Amazon EKS
Amazon EKS is a managed Kubernetes cluster that enables the execution of containerized workloads in the AWS cloud at scale.
Tower offers native support for Amazon EKS clusters to streamline the deployment of Nextflow pipelines.
Requirements
You must have an EKS cluster up and running. Follow the cluster preparation instructions to create the resources required by Tower. In addition to the generic Kubernetes instructions, you must make a number of EKS-specific modifications.
Assign service account role to IAM user
You will need to assign the service role to an AWS user that will be used by Tower to access the EKS cluster.
First, modify the EKS auth configuration:
kubectl edit configmap -n kube-system aws-auth
Once the editor is open, add this entry:
mapUsers: |
- userarn: <AWS USER ARN>
username: tower-launcher-user
groups:
- tower-launcher-role
Retrieve your user ARN from the AWS IAM console, or with the AWS CLI:
aws sts get-caller-identity
The same user must be used when specifying the AWS credentials in the Tower compute environment configuration.

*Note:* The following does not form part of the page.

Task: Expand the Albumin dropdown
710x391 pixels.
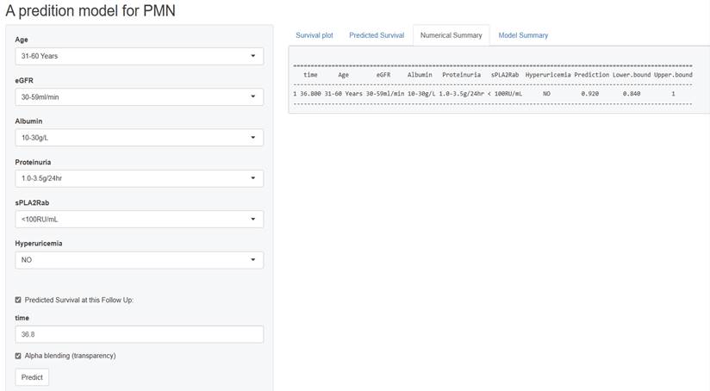Action: pyautogui.click(x=139, y=138)

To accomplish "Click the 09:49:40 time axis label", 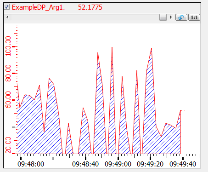I will click(183, 164).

The AWS user must have the following IAM policy:
eks-iam-policy.json
{
"Version": "2012-10-17",
"Statement": [
{
"Sid": "TowerEks0",
"Effect": "Allow",
"Action": [
"eks:ListClusters",
"eks:DescribeCluster"
],
"Resource": "*"
}
]
}
See the AWS documentation for more details.
Compute environment
-
In a workspace, select Compute environments and then New environment.
-
Enter a descriptive name for this environment, e.g., "Amazon EKS (eu-west-1)".
-
Select Amazon EKS as the target platform.
-
From the Credentials drop-down, select existing AWS credentials, or add new credentials by selecting the + button. If you select to use existing credentials, skip to step 7.

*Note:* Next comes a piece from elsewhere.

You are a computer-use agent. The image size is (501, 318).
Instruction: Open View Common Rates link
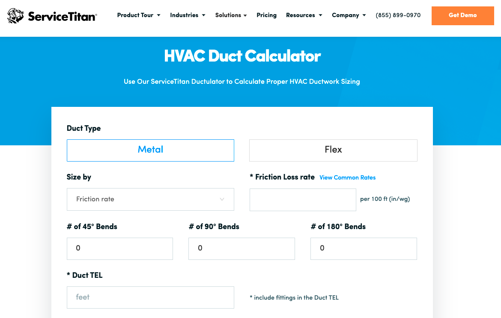click(x=347, y=177)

The user must have the IAM permissions required to describe and list EKS clusters as explained here.
-
Select a Region, e.g., "eu-west-1 - Europe (Ireland)".
-
Select a Cluster name from the list of available EKS clusters in the selected region.
-
Specify the Namespace created in the cluster preparation instructions, which is
tower-nf
by default. -
Specify the Head service account created in the cluster preparation instructions, which is
tower-launcher-sa
by default. -
Specify the Storage claim created in the cluster preparation instructions, which serves as a scratch filesystem for Nextflow pipelines. The storage claim is called
tower-scratch
in each of the provided examples. -
Apply Resource labels to the cloud resources consumed by this compute environment. Workspace default resource labels are prefilled.
-
Expand Staging options to include optional pre- or post-run Bash scripts that execute before or after the Nextflow pipeline execution in your environment.
-
Use the Environment variables option to specify custom environment variables for the Head job and/or Compute jobs.
-
Configure any advanced options described below, as needed.
-
Select Create to finalize the compute environment setup.
Jump to the documentation for launching pipelines.
Advanced options
-
The Storage mount path is the file system path where the Storage claim is mounted (default:
/scratch
). -
The Work directory is the file system path used as a working directory by Nextflow pipelines. This must be the storage mount path (default) or a subdirectory of it.
-
The Compute service account is the service account used by Nextflow to submit tasks (default: the
default
account in the given namespace). -
The Pod cleanup policy determines when to delete terminated pods.
-
Use Custom head pod specs to provide custom options for the Nextflow workflow pod (
nodeSelector
,affinity
, etc). For example:spec:
nodeSelector:
disktype: ssd -
Use Custom service pod specs to provide custom options for the compute environment pod. See above for an example.
-
Use Head Job CPUs and Head Job memory to specify the hardware resources allocated for the Nextflow workflow pod.